Kredi Garanti Programının Sosyal ve Ekonomik Faydaları
Galpin, NASIRA kredi portföy garanti programı sayesinde, finansmana erişim zorluğu yaşayan gerçek ihtiyaç sahiplerine destek sağlanacağını belirtiyor. Bu program, müşteri tabanını genişletip, tabana yaygın kredi büyümesine katkı sağlayacak ve böylece, kırsal kalkınmayı hızlandıracak.
FMO’nun Türkiye’deki Yatırımları ve Hedefleri
1 Milyar Euro’ya Ulaşma Hedefi
FMO, Türkiye’deki toplam portföyünü 640 milyon Euro seviyesinden 1 milyar Euro’ya çıkarmayı planlıyor. Bu hedef, Türkiye’nin sürdürülebilir kalkınma ve finansal kapsayıcılık alanındaki potansiyeline duyulan güvenin göstergesidir. FMO’nun Türkiye’deki yatırımları, özellikle tarım, enerji ve finans sektörlerine odaklanarak, bölgesel gelişmeye katkı sağlıyor.
Türkiye’deki Başarı Hikayeleri ve Gelecek Planları
FMO’nun Türkiye’deki projeleri, kırsal kalkınma ve sürdürülebilir tarım alanında önemli başarılar elde etti. Bu başarılar, diğer uluslararası finans kuruluşlarının da Türkiye’ye ilgisini artırdı. Önümüzdeki yıllarda, finansman alanında yeni projeler ve işbirlikleriyle, Türkiye’nin ekonomik ve sosyal kalkınmasına daha büyük katkılar sağlamayı hedefliyor.
Son 6 Aylık ve Güncel Gelişmeler: KOBİ ve Çiftçilere Yönelik Destekler
6 Ayda 10 Bine Yakın KOBİ ve Çiftçiye Ulaşım
NASIRA+ programı kapsamında, son altı ayda yaklaşık 10 bin KOBİ ve çiftçiye ulaşan finansman sağlandı. Bu süreçte, toplamda 6,2 milyar TL tutarında kaynak kullanıldı. Bu destekler, yaklaşık 65 bin civarında yeni ve mevcut istihdamın korunmasına katkı sağladı.
Finansmanın Yüzdelik Dağılımı ve Sektörel Etki
Galpin, açıklamalarında, bankanın toplam kredilerinin yüzde 25 civarında kobi ve tarım kredilerine ayrıldığını belirtiyor. Özellikle, bankanın kredilerinin yüzde 60’ına yakın kısmı, KOBİ ve tarım sektörüne yönlendirilmiş durumda. Bu rakamlar, bankanın sosyal sorumluluk ve sürdürülebilir kalkınma alanındaki kararlılığını gösteriyor.
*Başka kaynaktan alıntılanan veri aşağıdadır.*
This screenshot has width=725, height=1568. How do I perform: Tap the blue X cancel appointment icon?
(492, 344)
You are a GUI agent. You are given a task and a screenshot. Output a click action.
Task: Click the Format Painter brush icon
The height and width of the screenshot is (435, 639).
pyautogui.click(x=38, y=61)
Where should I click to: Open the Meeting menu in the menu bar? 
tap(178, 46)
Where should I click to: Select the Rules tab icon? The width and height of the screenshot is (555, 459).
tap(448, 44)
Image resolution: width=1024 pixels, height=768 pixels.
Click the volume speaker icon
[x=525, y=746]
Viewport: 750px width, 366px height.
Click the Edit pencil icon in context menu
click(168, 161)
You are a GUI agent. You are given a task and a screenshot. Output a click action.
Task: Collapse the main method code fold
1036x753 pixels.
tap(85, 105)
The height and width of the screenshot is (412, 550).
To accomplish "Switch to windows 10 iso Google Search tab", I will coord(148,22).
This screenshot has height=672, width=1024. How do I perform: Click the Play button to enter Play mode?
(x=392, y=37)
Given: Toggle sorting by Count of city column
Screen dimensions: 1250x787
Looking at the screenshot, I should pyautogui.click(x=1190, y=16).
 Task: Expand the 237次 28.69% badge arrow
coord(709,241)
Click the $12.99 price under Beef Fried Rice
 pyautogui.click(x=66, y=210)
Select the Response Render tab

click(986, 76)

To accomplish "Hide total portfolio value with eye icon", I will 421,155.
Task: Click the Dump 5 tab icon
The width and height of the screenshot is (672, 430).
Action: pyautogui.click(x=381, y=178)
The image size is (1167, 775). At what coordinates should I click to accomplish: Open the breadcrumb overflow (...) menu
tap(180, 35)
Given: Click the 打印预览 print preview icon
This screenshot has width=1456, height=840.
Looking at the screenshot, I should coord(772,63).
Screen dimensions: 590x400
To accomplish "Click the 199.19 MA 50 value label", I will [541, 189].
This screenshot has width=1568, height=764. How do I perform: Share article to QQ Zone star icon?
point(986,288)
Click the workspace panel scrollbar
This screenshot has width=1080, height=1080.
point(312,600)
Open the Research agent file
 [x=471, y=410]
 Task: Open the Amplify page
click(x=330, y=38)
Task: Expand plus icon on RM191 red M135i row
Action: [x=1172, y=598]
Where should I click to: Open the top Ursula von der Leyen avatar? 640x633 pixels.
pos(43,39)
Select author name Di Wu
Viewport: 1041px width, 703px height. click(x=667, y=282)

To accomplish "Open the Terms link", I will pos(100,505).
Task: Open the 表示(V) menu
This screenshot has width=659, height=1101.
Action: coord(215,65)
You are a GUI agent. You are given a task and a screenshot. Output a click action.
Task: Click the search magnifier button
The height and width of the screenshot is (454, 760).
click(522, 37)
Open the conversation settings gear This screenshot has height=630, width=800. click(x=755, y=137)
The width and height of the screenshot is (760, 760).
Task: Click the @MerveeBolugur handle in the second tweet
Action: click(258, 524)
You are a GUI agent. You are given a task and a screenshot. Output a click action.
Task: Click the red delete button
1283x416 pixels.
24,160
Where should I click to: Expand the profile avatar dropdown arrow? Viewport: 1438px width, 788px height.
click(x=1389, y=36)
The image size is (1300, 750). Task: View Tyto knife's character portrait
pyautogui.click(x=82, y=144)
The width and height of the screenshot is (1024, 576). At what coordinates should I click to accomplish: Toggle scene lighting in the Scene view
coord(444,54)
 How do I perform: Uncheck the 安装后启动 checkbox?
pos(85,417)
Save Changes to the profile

Ekonomik ve Makroİhtiyati Tedbirler ve Gelecek Vizyonu
Sıkılaşma Süreci ve Kredi Kaliteleri
Bankacılık sektöründeki sıkılaşma ve makroihityat tedbirleri, kredi risklerini minimize etmek amacıyla uygulandı. Galpin, bu sürecin, üretim ve yatırım ortamına olumsuz etkilerinin asgari seviyede tutulduğunu ve kredi kalitelerinde bozulma olmadığını belirtiyor. 2026 yılına dair pozitif beklentiler de bu güveni pekiştiriyor.
Şeffaflık ve Güçlü İletişim
Merkez Bankası’nın uyguladığı veri odaklı ve şeffaf iletişim politikası, ekonomik istikrar ve piyasa güveni açısından önemli. Bu yaklaşımla, bankalar ve finans kuruluşlarının, sürdürülebilir ve öngörülebilir bir ortamda faaliyet göstermesi sağlanıyor.
Dijitalleşme ve Şube Stratejileri
Yüz Yüze İletişimin Önemi
Türkiye’de kırsal nüfus ve tarım sektöründe yüz yüze iletişimin değeri büyük. Şube bankacılığı, sadece finansal işlemler değil, aynı zamanda toplumla iletişim ve güven inşası açısından da kritik bir rol oynuyor. Galpin, bu nedenle, şube ağlarının sadece bir tabela değil, stratejik bir araç olduğunu vurguluyor.
Dijital Yatırımlar ve Gelecek Planları
Şekerbank, dijitalleşmeye de büyük önem veriyor. Bu kapsamda, teknolojik altyapıya yatırım yaparak, hem operasyonel verimliliği artırmayı hem de müşterilere daha hızlı ve erişilebilir hizmet sunmayı hedefliyor. 300 milyon dolar ek kaynak kullanımı planlarıyla, dijital ve geleneksel bankacılığı bütünleştiren bir vizyon izleniyor.
Türkiye’nin Sürdürülebilir Kalkınmasında Yeni Bir Dönem
FMO’nun NASIRA+ programı ve diğer finansal girişimleri, Türkiye’nin sürdürülebilir kalkınma hedeflerine ulaşmasında önemli bir kilometre taşı olacak. Bu programlar sayesinde, finansal kapsayıcılık artacak, kırsal kalkınma hız kazanacak ve küçük üreticiler ile çiftçiler daha güçlü bir finansal yapıya kavuşacak. Ayrıca, uluslararası işbirlikleri ve sürdürülebilir projeler, Türkiye’nin ekonomik dayanıklılığını artırmaya devam edecek.